Problem to work on:
Scan the entries that follow and work out how many lines contain "computer". Give the number and nothing else.

+++ Provided information +++

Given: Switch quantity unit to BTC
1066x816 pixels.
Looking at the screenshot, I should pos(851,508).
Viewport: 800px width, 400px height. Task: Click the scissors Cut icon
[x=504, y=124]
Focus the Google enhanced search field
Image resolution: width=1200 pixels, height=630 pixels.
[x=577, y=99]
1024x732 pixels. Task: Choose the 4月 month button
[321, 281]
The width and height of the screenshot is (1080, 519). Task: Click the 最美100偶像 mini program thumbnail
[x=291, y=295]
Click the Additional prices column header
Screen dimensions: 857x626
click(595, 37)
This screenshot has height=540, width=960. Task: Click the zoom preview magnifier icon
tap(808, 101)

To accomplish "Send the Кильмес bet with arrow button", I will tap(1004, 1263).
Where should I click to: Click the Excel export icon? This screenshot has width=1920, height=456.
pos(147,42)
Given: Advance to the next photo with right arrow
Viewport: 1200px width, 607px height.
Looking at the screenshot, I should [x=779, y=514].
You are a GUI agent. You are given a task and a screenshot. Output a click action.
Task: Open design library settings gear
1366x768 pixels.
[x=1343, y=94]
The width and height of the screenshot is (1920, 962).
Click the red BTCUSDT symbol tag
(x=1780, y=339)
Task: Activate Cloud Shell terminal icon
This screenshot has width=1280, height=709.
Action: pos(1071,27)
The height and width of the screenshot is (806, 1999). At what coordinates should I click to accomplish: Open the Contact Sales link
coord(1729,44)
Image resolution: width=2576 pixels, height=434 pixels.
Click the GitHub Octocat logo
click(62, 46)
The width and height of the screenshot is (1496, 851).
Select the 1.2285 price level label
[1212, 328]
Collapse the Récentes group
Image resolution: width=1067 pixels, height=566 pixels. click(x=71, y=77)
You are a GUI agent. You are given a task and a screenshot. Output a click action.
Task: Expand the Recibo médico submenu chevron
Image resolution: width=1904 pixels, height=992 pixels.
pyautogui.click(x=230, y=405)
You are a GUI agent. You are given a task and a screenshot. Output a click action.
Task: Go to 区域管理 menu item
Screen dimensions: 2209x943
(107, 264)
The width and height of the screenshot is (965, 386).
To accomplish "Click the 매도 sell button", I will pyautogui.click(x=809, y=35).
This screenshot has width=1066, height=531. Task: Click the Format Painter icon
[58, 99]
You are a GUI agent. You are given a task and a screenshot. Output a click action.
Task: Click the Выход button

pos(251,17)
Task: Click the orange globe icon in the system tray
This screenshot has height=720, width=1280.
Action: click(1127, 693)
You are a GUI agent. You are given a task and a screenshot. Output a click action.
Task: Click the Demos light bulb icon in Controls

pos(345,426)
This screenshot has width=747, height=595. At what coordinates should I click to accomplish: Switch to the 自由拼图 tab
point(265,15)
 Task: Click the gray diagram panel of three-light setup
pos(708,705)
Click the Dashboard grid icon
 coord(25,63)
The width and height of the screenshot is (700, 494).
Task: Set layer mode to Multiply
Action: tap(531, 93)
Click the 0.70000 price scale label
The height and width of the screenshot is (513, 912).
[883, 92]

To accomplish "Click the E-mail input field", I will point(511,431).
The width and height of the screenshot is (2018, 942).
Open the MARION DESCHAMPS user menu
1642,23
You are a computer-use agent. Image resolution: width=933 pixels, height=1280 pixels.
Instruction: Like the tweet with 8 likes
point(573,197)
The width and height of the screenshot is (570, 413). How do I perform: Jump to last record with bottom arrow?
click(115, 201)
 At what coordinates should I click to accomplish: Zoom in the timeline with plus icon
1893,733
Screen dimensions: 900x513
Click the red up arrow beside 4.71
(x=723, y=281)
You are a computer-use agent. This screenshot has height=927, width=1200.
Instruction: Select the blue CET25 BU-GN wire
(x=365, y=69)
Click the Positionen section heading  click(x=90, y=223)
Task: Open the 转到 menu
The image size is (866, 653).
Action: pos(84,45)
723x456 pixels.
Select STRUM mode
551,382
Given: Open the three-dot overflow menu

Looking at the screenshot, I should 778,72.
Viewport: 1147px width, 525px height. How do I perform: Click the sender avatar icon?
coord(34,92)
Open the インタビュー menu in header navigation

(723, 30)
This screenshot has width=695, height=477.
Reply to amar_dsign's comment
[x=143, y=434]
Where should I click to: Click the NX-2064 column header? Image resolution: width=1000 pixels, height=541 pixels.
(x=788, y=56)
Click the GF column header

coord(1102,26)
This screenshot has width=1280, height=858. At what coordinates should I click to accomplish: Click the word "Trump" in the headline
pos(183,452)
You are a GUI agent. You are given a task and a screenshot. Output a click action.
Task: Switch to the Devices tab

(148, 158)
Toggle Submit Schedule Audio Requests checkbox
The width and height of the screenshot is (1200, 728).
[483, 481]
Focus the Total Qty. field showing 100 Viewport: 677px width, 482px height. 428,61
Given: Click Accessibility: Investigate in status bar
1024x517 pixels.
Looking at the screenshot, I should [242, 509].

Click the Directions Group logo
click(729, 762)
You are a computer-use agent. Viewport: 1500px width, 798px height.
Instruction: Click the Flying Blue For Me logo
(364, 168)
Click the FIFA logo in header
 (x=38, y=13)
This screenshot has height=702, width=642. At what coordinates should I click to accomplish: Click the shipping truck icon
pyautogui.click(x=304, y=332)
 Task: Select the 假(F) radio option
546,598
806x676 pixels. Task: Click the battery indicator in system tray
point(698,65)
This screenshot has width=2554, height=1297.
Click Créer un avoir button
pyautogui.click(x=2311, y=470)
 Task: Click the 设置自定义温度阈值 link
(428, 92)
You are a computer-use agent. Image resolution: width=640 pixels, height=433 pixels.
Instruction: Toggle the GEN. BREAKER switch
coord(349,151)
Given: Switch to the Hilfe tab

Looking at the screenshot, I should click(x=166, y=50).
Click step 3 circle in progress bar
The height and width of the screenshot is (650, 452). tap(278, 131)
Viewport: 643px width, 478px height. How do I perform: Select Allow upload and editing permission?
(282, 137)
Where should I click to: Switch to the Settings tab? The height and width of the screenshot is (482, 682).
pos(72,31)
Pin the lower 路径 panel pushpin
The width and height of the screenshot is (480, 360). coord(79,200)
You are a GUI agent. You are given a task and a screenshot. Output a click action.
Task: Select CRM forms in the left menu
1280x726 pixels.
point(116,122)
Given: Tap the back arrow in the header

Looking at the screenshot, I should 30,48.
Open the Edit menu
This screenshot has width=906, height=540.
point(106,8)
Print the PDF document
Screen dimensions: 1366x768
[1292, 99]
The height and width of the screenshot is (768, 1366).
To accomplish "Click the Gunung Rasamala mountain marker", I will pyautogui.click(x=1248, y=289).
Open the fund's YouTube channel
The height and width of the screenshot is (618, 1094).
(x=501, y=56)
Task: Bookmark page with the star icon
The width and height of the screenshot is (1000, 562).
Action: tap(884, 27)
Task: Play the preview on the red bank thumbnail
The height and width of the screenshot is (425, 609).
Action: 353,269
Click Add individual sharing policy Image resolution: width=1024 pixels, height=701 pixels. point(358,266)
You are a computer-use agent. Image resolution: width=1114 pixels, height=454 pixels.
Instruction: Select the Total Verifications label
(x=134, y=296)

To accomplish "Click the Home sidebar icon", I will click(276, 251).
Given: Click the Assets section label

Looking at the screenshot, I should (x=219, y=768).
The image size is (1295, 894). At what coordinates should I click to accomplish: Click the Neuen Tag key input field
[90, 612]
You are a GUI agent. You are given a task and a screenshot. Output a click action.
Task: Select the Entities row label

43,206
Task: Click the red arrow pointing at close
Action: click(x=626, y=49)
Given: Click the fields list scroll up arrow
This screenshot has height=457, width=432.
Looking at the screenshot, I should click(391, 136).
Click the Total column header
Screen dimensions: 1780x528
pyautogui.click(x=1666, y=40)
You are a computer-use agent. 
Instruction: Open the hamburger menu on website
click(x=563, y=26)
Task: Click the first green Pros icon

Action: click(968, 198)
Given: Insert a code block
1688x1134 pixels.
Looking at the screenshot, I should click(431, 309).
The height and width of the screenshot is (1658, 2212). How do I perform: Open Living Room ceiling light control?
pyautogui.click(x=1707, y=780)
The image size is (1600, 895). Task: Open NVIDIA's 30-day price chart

+++

Response for this exercise:
6